The Chelsea boss voiced his frustration at Belgium forward and his other attacking players after the west London side's costly 1-0 defeat by Premier League leaders Manchester City on Saturday.
Tuchel, whose outfit travel to Brighton on Tuesday, was asked at his pre-match press conference on Monday whether he should change Chelsea's style of play to suit their 28-year-old club-record signing, who re-joined the Blues from Inter Milan in August.
But the German said he could not focus just on his under-performing star attacker, who has only scored two Premier League goals since September.
"I think we do everything to help him," said Tuchel.
"This is what we do constantly for any player. This is a team sport so it's not about 10 players serving one player. This is not Chelsea and this is not football.
"Every player is serving the team. This is the highest principle and it will never change," he added.
Tuchel repeated he had expected more from his attacking players against leaders City, who are now 13 points clear of his third-placed side.
"He (Lukaku) is included in our offensive performance," said Tuchel.
"He's a key player so there will always be pressure.
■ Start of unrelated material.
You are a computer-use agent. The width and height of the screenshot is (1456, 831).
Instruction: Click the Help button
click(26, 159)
"There will not be more pressure than he puts on himself and we need to find a mix between all the expectation, all the pressure and still to be relaxed enough to play your best game."
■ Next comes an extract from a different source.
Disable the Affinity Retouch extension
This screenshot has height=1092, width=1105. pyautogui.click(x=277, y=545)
The Chelsea manager also called for greater clarity on the decision-making process around postponing Premier League matches.
Sunday's scheduled north London derby between Tottenham Hotspur and Arsenal was called off, with the Gunners short of players due to coronavirus, injuries and Africa Cup of Nations commitments.
Chelsea asked for their game against Wolves on December 19 to be postponed after seven Covid-19 cases in their camp but that request fell on deaf ears.
"I feel strongly that we need clarity and consistency in the decision-making and maybe we lack this a little bit," said Tuchel.
"I believe in the rules still because if I start doubting or not believing, where does this end?" he asked.
"I get the information and then I accept it because what else is there? I don't lose my energy with decisions that I have zero influence in."